Background information
- Born: October 15, 1977 (age 48) Fredericksburg, Virginia, U.S.
- Genres: Alternative rock; indie rock; indie pop; folk; jazz;
- Occupation: Singer-songwriter
- Labels: TVP; Nettwerk; Righteous Babe; Signature Sounds;
- Website: www.erinmckeown.com

= Erin McKeown =

American musician (born 1977)

Erin McKeown (pronounced /məˈkjoʊn/ mə-KYOHN) is an American multi-instrumentalist and folk-rock singer-songwriter. McKeown's music encompasses pop, swing, rock, folk, and electronic music, as well as several other genres.

==Music career==
They grew up in Fredericksburg, Virginia, and now live in Massachusetts. McKeown began their career in the folk scene. In college at Brown University, they were in a band known as Lloyd (pronounced LUH-LOID). They released their first album, Monday Morning Cold in 1999 on their own label (TVP Records), travelling throughout New England while a student at Brown University in order to promote the record. Although they had begun studying ornithology, they graduated from Brown with a degree in ethnomusicology. Early in their career, they collaborated with Beth Amsel, Jess Klein, and Rose Polenzani; the four of them performed as Voices on the Verge.

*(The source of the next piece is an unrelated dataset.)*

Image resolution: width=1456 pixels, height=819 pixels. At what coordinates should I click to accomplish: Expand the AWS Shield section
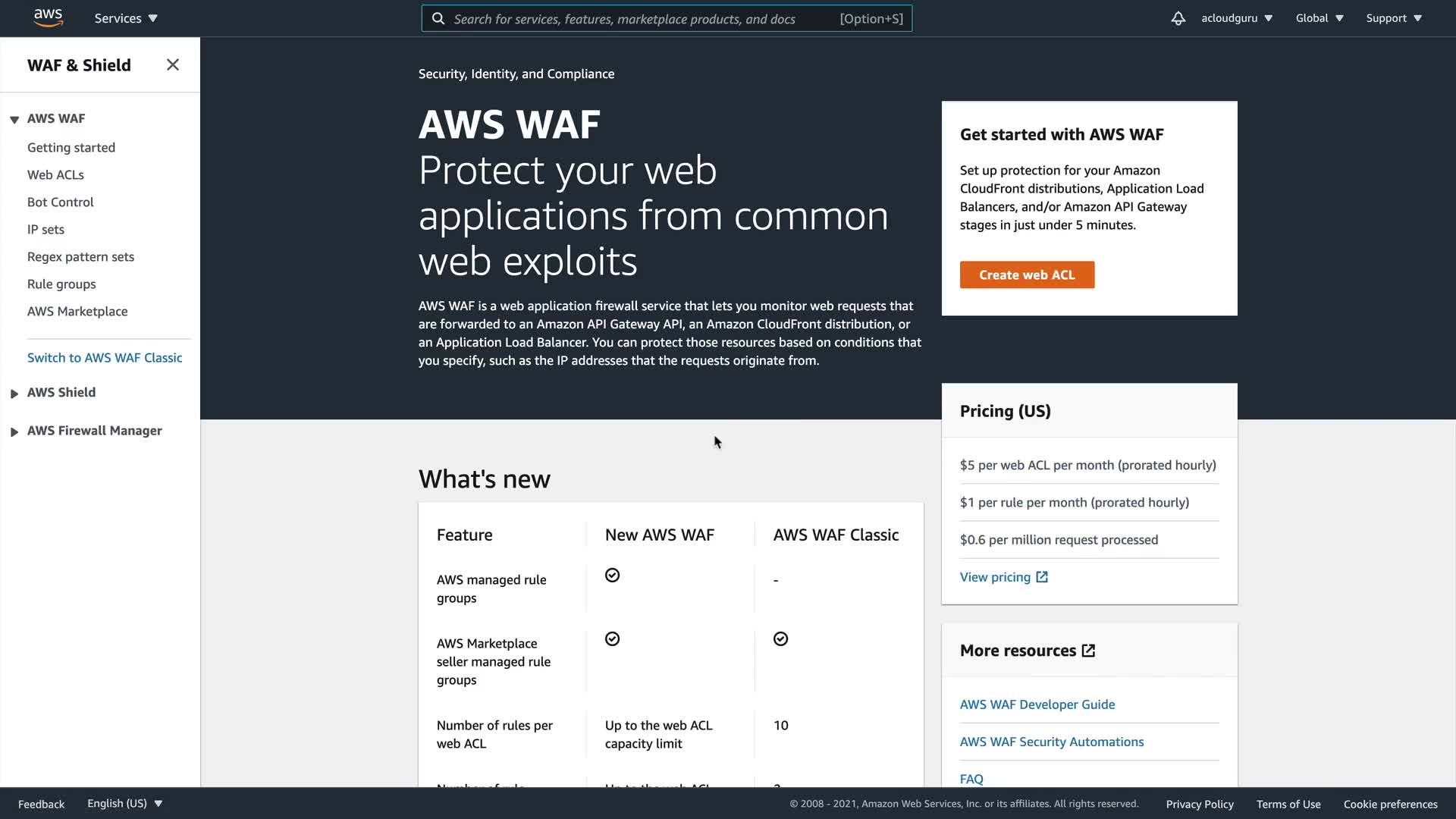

McKeown's 2005 album, We Will Become Like Birds (produced by Tucker Martine), served as a departure from their earlier work, with a more rock-oriented sound. At a September 1, 2008, concert at The Gravity Lounge in Charlottesville, Virginia, McKeown told the audience that they wrote this album "in an attempt to write myself out of the worst heartache I'd experienced up to that point." Their next studio release, Sing You Sinners, was released in Europe on the 23 October 2006 and in the United States on January 9, 2007 by Nettwerk. It consists mostly of covers of jazz standards from the 1920s through 1950s.

McKeown's record, Hundreds of Lions, was released under Righteous Babe Records on October 13, 2009. McKeown is currently member of an unsigned band known as "emma", which they created with their friend Allison Miller. McKeown has plans to write a book of poetry. McKeown released "Manifestra" on January 15, 2013. Physical copies also came with a bonus album, "Civics", where they performed the entirety of "Manifestra" solo acoustic in an historic library.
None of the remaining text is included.